Warming water is having an effect, however. The early shed and subsequent market-crashing glut of lobsters in 2012 “wasn’t just a blip,” said Cousens. There’s been an explosion of lobsters twenty to forty miles offshore, and the landings have shifted north. Cousens attributes recent increased landings to warm, sixty-degree water that enhances larval lobster survival. “Right now we’re in the sweet spot. But every year it moves north,” he said. Fishing has also become unpredictable. Old timers could count on the osprey arriving in April, and the herring would follow. Now, everything is haywire, said Cousens. “If our kids can’t make a living lobstering in the future, we need to know that now.”
Old timers could
count on
the osprey
arriving in April,
and the herring
would follow.
Now, everything
is haywire.
– David Cousens, lobsterman
Ru Morrison of the Northeastern Regional Association of Coastal Ocean Observing Systems (NERACOOS) coordinates the Northeast Coastal Acidification Network. A buoy in southern Maine off the Isle of Shoals is the only location where acid parameters are being continuously measured, although a new shore-based system was installed in Casco Bay in 2014. And Maine has a lot of marine research institutions that could conduct monitoring and experiments, efforts which might be boosted by a potential $2.5 million increase in the budget for NOAA’s Ocean Acidification Program, depending on how Congress votes on the appropriations bill. Workshop participants expressed a need to know more about estuary zones, since fresh water seems to be an important factor.

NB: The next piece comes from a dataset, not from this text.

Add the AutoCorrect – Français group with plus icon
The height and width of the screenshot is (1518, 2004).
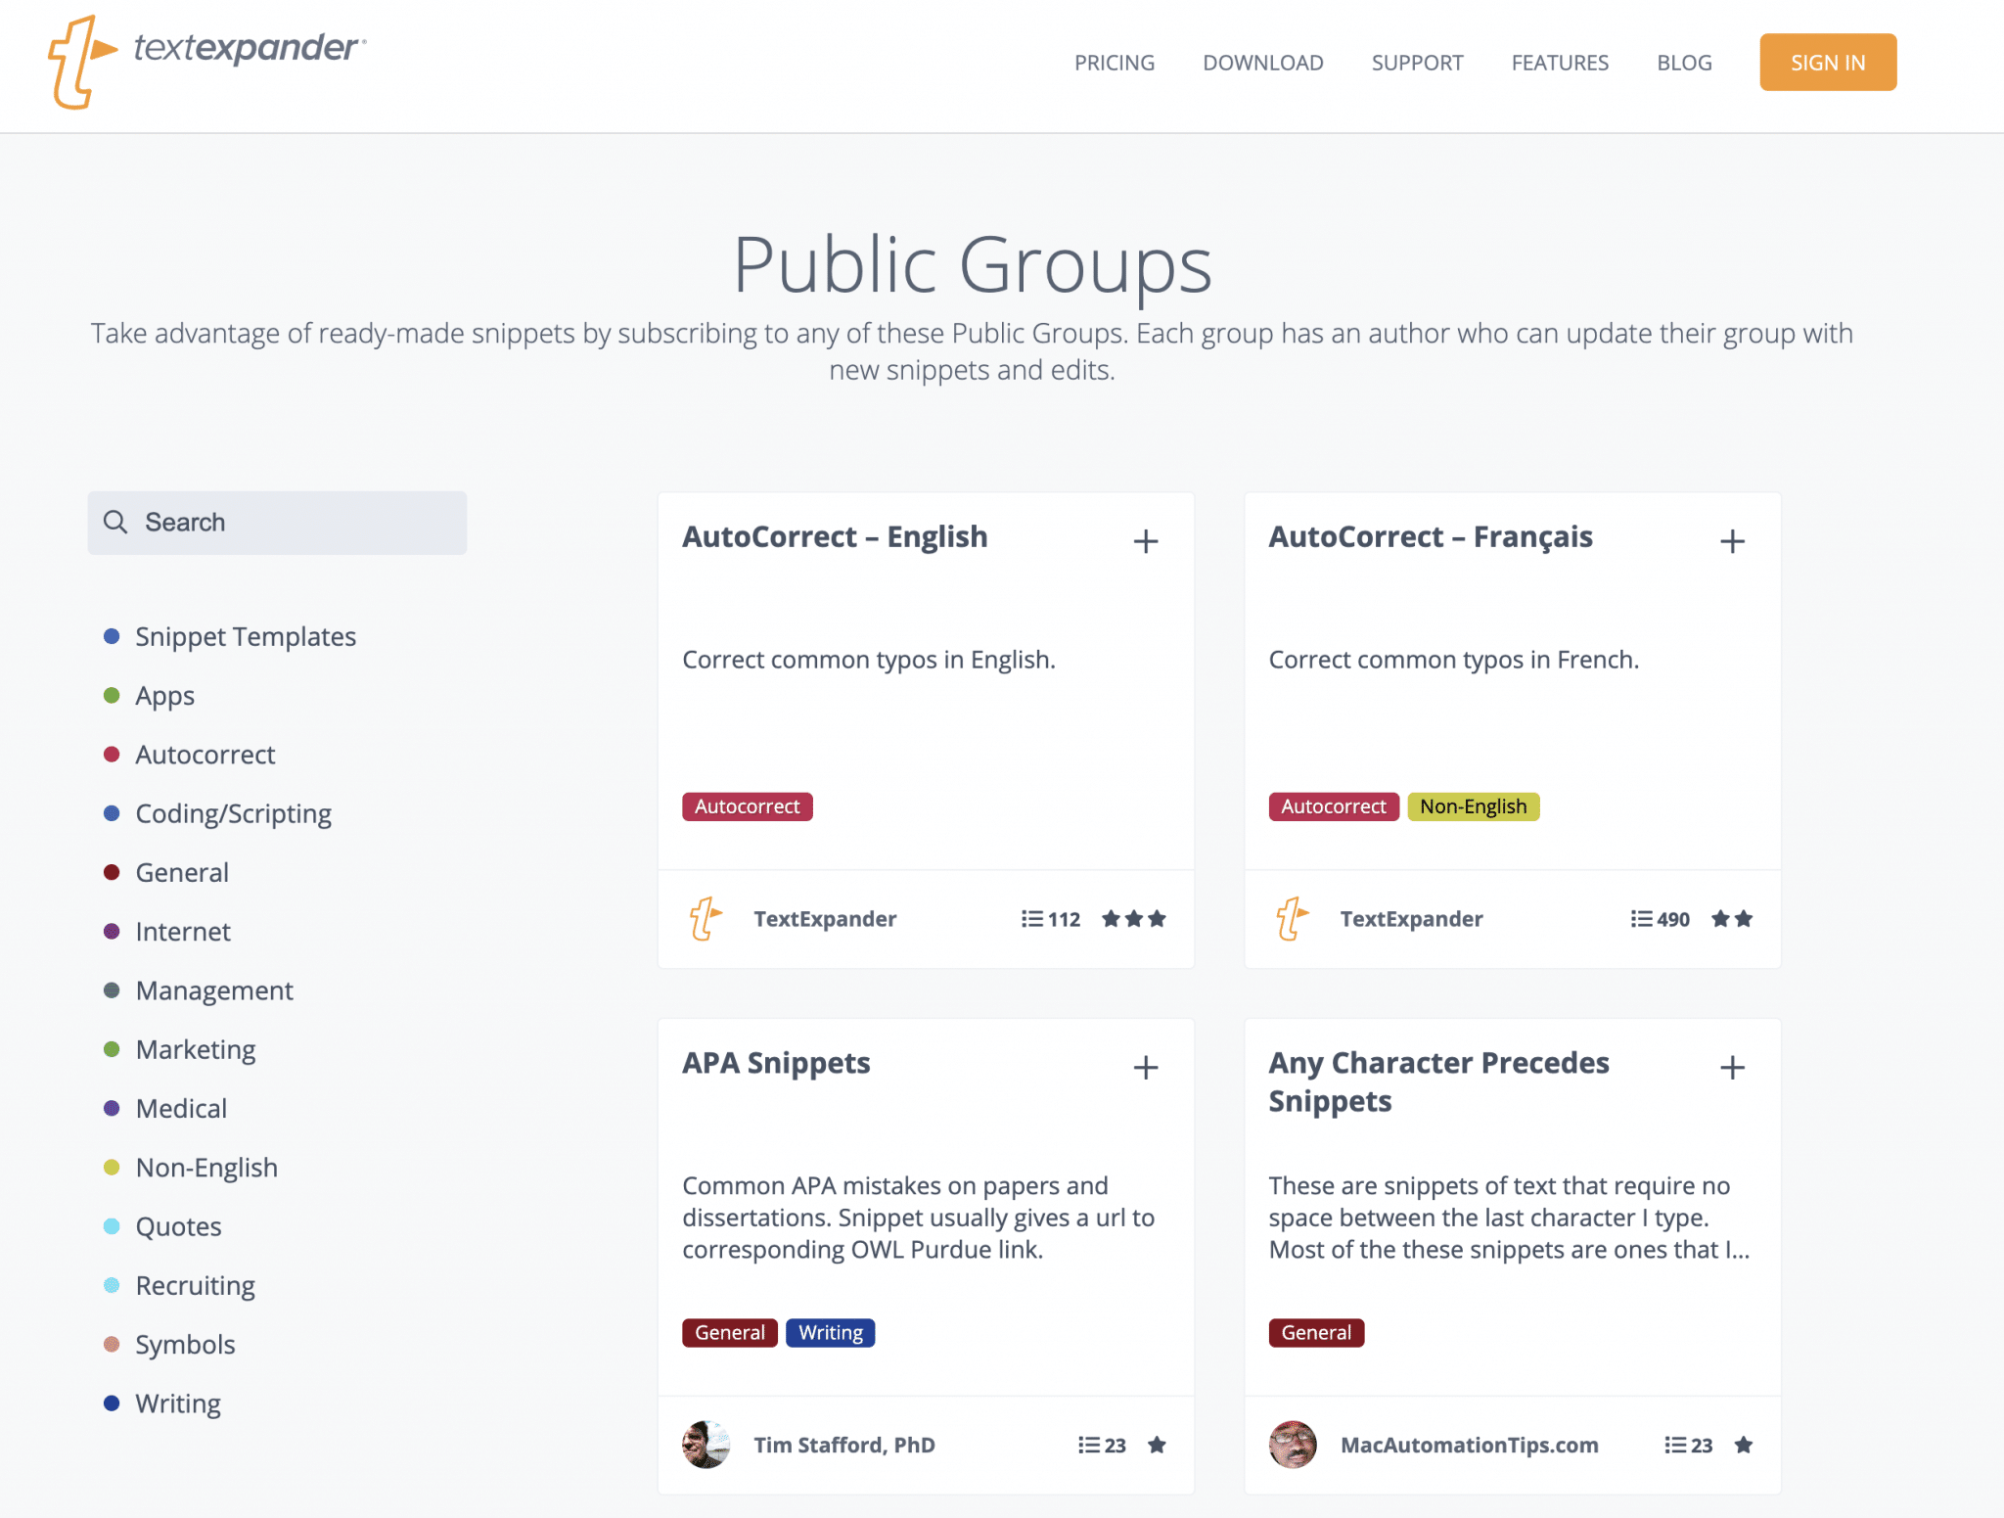point(1732,541)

Mook, Cousens, and several others at the workshop are members of Maine’s Commission to Study the Effects of Coastal and Ocean Acidification; they expected to submit their report to the Legislature at the end of December. Among their recommendations are to reduce runoff of fresh water and nutrients by strengthening and augmenting existing pollution control efforts.
The additional factors that influence acidification in the Gulf of Maine complicate the situation, but they also mean that there are things people can do on land to prevent the situation from getting worse: keeping water clean, retaining stormwater, fixing broken infrastructure, etc.—actions that many of the water monitoring groups at the workshop have been advocating for years. Others suggested adding kelp aquaculture upstream of shellfish farms to “soak up” carbon dioxide.

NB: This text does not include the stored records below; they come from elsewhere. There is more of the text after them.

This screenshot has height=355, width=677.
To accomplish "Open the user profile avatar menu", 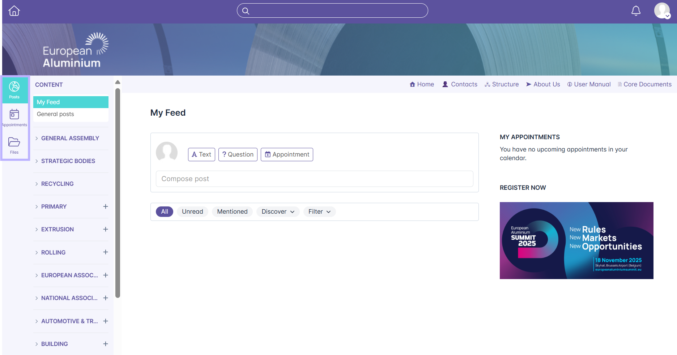I will click(662, 11).
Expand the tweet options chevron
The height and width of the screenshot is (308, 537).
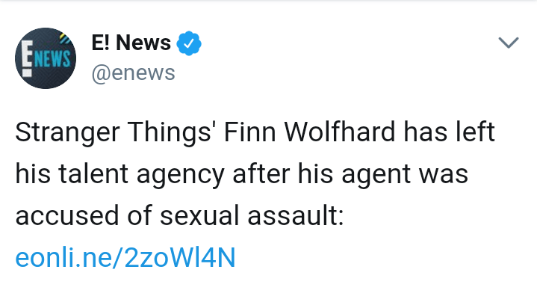pyautogui.click(x=508, y=43)
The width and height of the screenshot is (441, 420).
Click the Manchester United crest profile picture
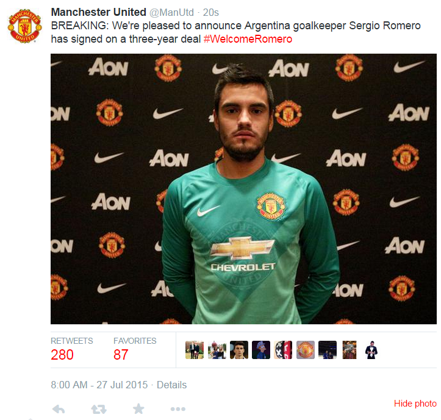[25, 26]
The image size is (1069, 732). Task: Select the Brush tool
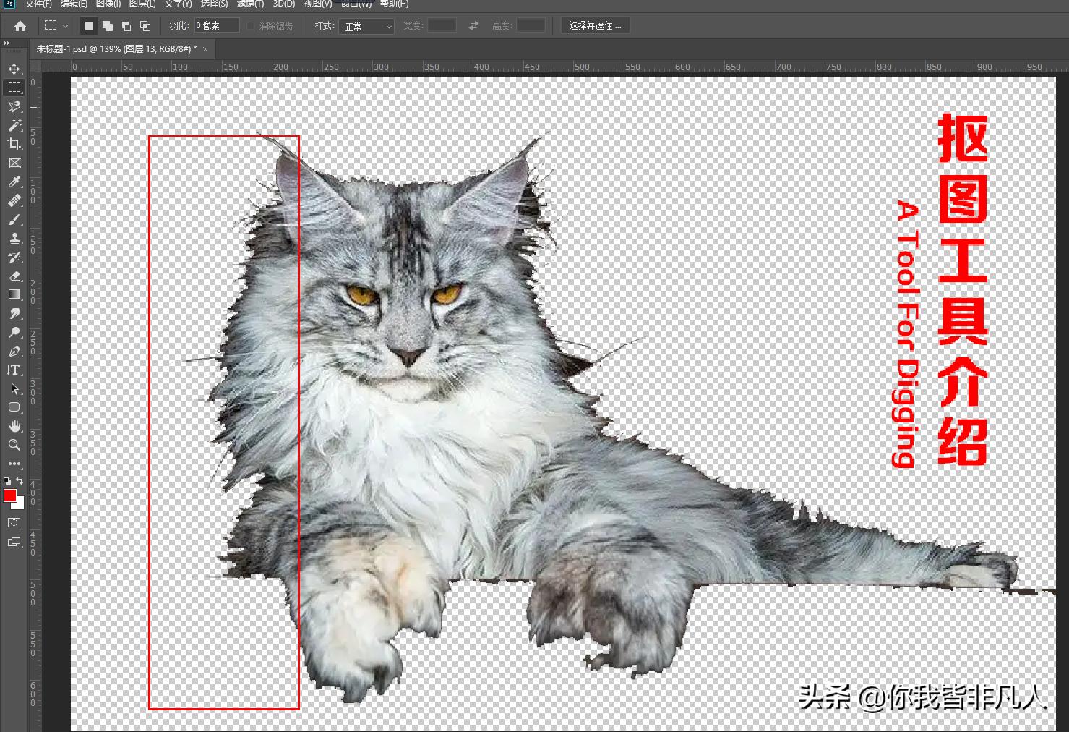(14, 220)
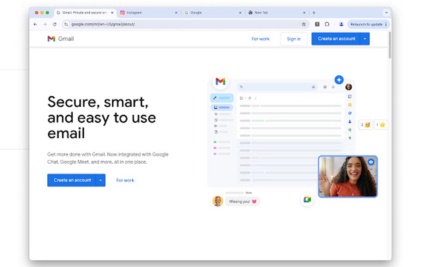Open the For work link
This screenshot has width=427, height=267.
[x=261, y=39]
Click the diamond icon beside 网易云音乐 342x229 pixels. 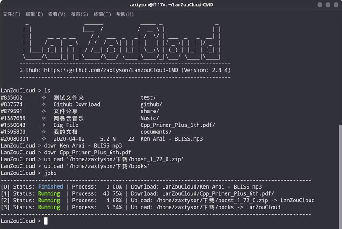point(44,118)
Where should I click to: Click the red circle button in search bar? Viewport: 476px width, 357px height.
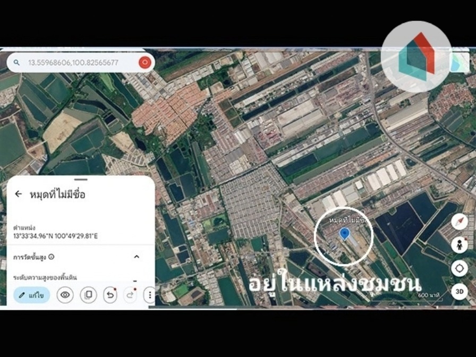pos(145,63)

Bill Mook said that one of the points made in the Ocean Acidification Commission’s draft report is that identifying and developing new technologies that have global marketability and which would have the added benefit of creating economic opportunities here might be the best way for Maine to contribute to reducing greenhouse gases and slowing acidification.
“We are off to a great start with Maine leading the way,” said Esperanza Stancioff of Maine Sea Grant and University of Maine Cooperative Extension, who helped organize the workshop. More meetings are planned in the Northeast region to gather input from others working on the water, leading to an implementation plan.
The discussion of tangible actions seemed to energize workshop participants. As one lobsterman noted, the things we can do for ocean acidification are things we can bring to our homes, houses, rivers, lives. “Don’t worry about what’s going on in Cashes Ledge, but worry about what you and your neighbors are doing in your hometown.”
Ocean acidification involves complicated chemistry and its causes are distributed throughout the globe. But some solutions are actually quite simple, and fishermen may well take the lead.